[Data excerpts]
- Opening Delimiter -

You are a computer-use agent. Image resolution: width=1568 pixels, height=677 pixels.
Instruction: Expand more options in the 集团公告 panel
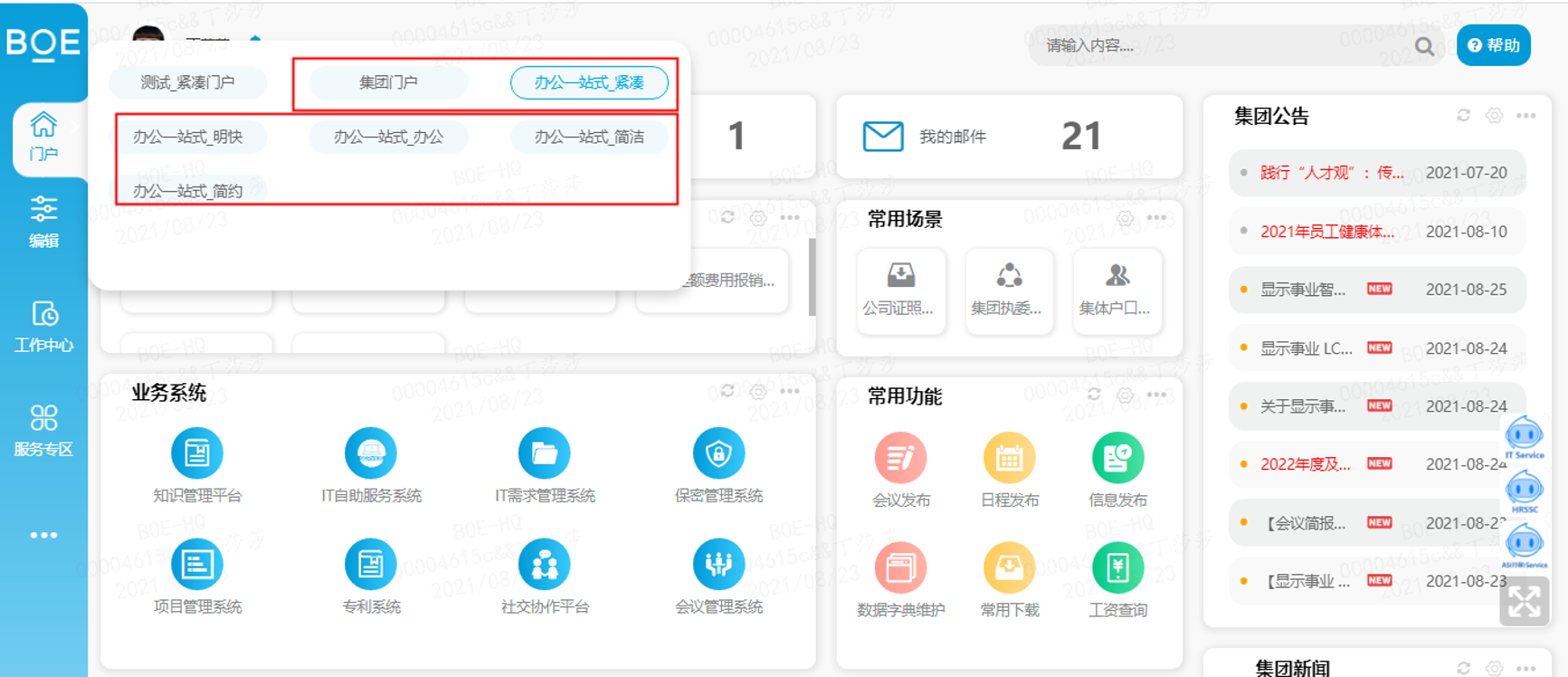(x=1526, y=116)
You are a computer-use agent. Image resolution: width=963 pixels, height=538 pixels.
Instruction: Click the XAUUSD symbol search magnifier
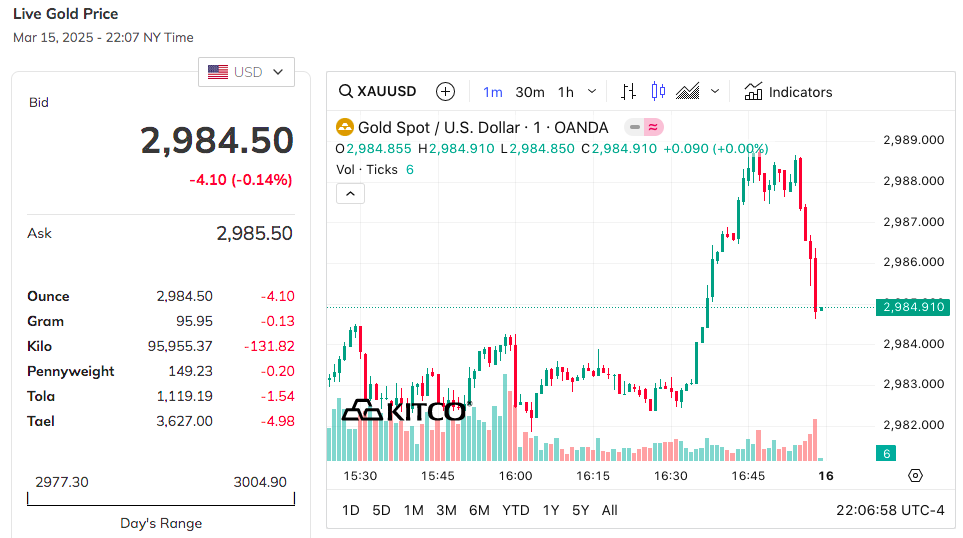point(346,92)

- Closing Delimiter -

▸ **Activity**: The records above are to be restated word for word, with every picture left out.

▸ **Response area**:
You are a computer-use agent. Image resolution: width=1568 pixels, height=677 pixels.
Instruction: Expand more options in the 集团公告 panel
(x=1526, y=116)
You are a computer-use agent. Image resolution: width=963 pixels, height=538 pixels.
Instruction: Click the XAUUSD symbol search magnifier
point(346,92)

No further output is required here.